This tutorial walks you through writing a NeXus application definition in YAML using nyaml. You will build a complete definition step by step, learning each concept as it is introduced.

What should you know before this tutorial?

What you will know at the end of this tutorial?

You will know

  • the basic structure of a NeXus definition written in YAML
  • how to write groups, fields, and attributes
  • how to use the key special keywords (exists, unit, dimensions, enumeration)
  • how to convert a YAML definition to NXDL XML using nyaml2nxdl

Note

We are making extensive use of special keywords here (nameType, exists, unit, dimensions, enumeration, xref) that indicate specific parts of the NeXus schema in the YAML notation. To learn more, see Learn > nyaml notation. The NeXus choice concept is not yet supported in nyaml.

Goal

We will build NXmy_measurement, a minimal but complete application definition for a simple 2D detector measurement. By the end you will have a valid YAML definition and know how to convert it to NXDL XML.

Step 1: The root section

Every NeXus definition starts with a root section. It sets the category (application or base), the type (always group), a human-readable doc string, and the name of the NeXus definition.

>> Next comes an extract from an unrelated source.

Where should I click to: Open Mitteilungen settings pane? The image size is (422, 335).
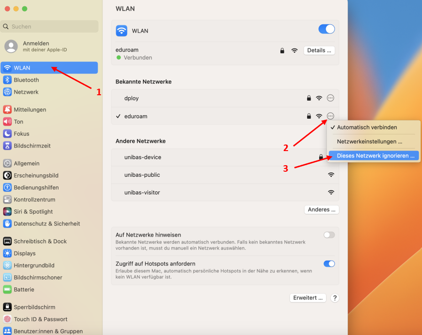click(x=30, y=110)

Create a file called NXmy_measurement.yaml with this content:

category: application
doc: |
  Minimal application definition for a 2D detector measurement.
type: group
NXmy_measurement(NXobject):

The last line NXmy_measurement(NXobject): declares the definition name and the class it extends. Application definitions typically extend NXobject.

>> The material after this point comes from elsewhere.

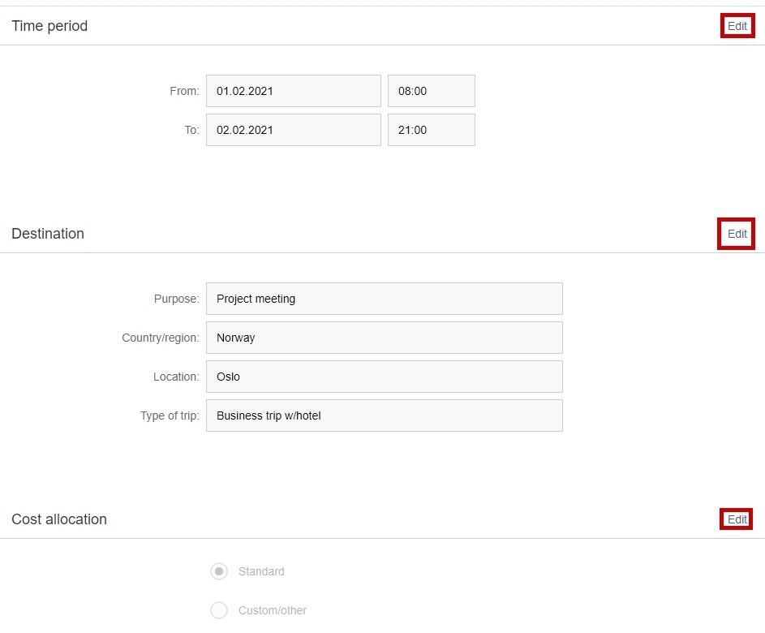This screenshot has width=765, height=633.
Task: Click the Custom/other option label
Action: 273,610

You can already convert this to XML:

nyaml2nxdl NXmy_measurement.yaml

This produces NXmy_measurement.nxdl.xml.

Step 2: Add an entry with basic metadata fields

Real NeXus application definitions wrap their data in an NXentry group. Inside it, a definition field identifies which application definition the file conforms to. Add this inside NXmy_measurement(NXobject)::

NXmy_measurement(NXobject):
  (NXentry):
    definition:
      enumeration: [NXmy_measurement]
    title:
    start_time(NX_DATE_TIME):
      doc: Datetime of the start of the measurement.
    end_time(NX_DATE_TIME):
      exists: recommended
      doc: Datetime of the end of the measurement.

A few things to notice:

  • (NXentry): without a name means any valid group name is accepted in the HDF5 file (e.g. entry, entry1). This is nameType: any, the default for anonymous groups.
  • definition: is a field with no type, so it defaults to NX_CHAR.
  • start_time(NX_DATE_TIME): declares a field with NeXus type NX_DATE_TIME.
  • exists: recommended on end_time means it is advised but not required. By default all concepts in an application definition are required; exists relaxes that. In base classes, however, all concepts are optional.

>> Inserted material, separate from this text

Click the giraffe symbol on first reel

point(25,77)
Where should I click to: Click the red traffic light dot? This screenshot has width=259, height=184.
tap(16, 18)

Step 3: Add an instrument group with a detector

The NXinstrument group describes the experimental setup. Inside it we add a detector:

NXmy_measurement(NXobject):
  (NXentry):
    definition:
      enumeration: [NXmy_measurement]
    title:
    start_time(NX_DATE_TIME):
      doc: Datetime of the start of the measurement.
    end_time(NX_DATE_TIME):
      exists: recommended
      doc: Datetime of the end of the measurement.
    (NXinstrument):
      detector(NXdetector):
        doc: The 2D area detector.
        distance(NX_FLOAT):
          unit: NX_LENGTH
          doc: Distance from sample to detector surface.

The unit: NX_LENGTH line declares the unit category for the distance field. This tells readers and validators that the stored values are a length (metres, millimeters, etc.), without fixing the exact unit; the writer stores the actual unit as a sibling HDF5 attribute. Use one of the NeXus unit categories rather than raw strings like "m".

Step 4: Add array data with dimensions

The detector records a 2D intensity array. Use dimensions to declare its shape. Symbolic dimension names make the definition self-documenting and allow validators to check dimensional consistency across fields. Add a symbols block at the root and a data field inside the detector:

category: application
doc: |
  Minimal application definition for a 2D detector measurement.
type: group
symbols:
  doc: Dimension symbols used in this definition.
  n_x: Number of detector pixels along x.
  n_y: Number of detector pixels along y.
NXmy_measurement(NXobject):
  (NXentry):
    definition:
      enumeration: [NXmy_measurement]
    title:
    start_time(NX_DATE_TIME):
      doc: Datetime of the start of the measurement.
    end_time(NX_DATE_TIME):
      exists: recommended
      doc: Datetime of the end of the measurement.
    (NXinstrument):
      detector(NXdetector):
        doc: The 2D area detector.
        distance(NX_FLOAT):
          unit: NX_LENGTH
          doc: Distance from sample to detector surface.
        data(NX_NUMBER):
          unit: NX_ANY
          doc: Raw 2D intensity array.
          dimensions:
            rank: 2
            dim: (n_x, n_y)

The dimensions block declares rank: 2 and uses the symbolic names n_x and n_y from symbols. A shorter dim: (n_x, n_y) tuple form is equivalent to the verbose dim: [[0, n_x], [1, n_y]] form.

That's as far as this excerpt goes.